Q: Apart from specific skills and experience, what other attributes do you look for when appointing a director to a board you chair?

It will vary depending on what you are looking for in a particular appointment. For any vacancy, I always start with the skills and experience an ideal board would have and then recruit against the gaps between the current board and the ideal board.

Q: How do you feel about board performance reviews? Have you observed a change in board behaviours as a result of a formal review?

External board reviews are great. They facilitate a discussion around both individual director contribution but also the collective way the board operates. I have seen boards that changed significantly in the way they operate, and particularly the interface with management improves by involving them in the review process.

Q: How do you attack a multi-hundred page board pack? How long does preparation for a typical board meeting take and how do you highlight or record the questions you want to raise in the board meeting?

Preparation for a board meeting can vary from a few hours if it is a light agenda to several days for a more complex agenda. All my board papers come electronically and I record my questions and highlight points to clarify on the electronic board pack.

Q: Have you ever had a mentor and if so, how did that assist you?

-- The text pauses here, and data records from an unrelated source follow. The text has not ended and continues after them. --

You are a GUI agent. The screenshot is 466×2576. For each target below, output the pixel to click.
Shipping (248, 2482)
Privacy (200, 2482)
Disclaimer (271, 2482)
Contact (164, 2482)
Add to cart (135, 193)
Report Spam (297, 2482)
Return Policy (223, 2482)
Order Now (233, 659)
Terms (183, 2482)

I have had many people over the years who I have regarded as mentors, although we never used that term. In governance they tended to be very experienced directors who were on boards I was just joining. It was (and still is) immensely valuable.

Q: Companies today are increasing their focus on ESG — environmental, social and governance issues. How do you reconcile these matters with ensuring companies you chair are delivering shareholder value?

I think that is easy. Adding shareholder value in the long term is what directors are charged with and ESG aligns completely with that. Taking short-term approaches that might have short-term upside but long-term downside is not in shareholders' best interests. Coming from a co-operative background where there were very long term horizons probably assists with this.

Q: As chair, how do you communicate with shareholders and key stakeholders?

As chair I try to visit major shareholders at least once a year. I also try to speak to the NZ Shareholders' Association as a proxy for retail shareholders regularly as well. One must never forget that directors serve at their behest.

Q: How do you stay current in terms of the knowledge and information you need as a professional director?

I attend a lot of events that people like the professional services firms and the Institute of Directors put on. As an example, I am attending the IoD annual conference this week. I also read a huge amount of material that is either directly or indirectly related to the roles I have.

- Tony Carter is one of New Zealand's most experienced directors and moved into corporate governance following a successful executive career, including as managing director of Foodstuffs. He chairs Fisher & Paykel Healthcare and Air New Zealand and is on the boards of ANZ NZ and Fletcher Building.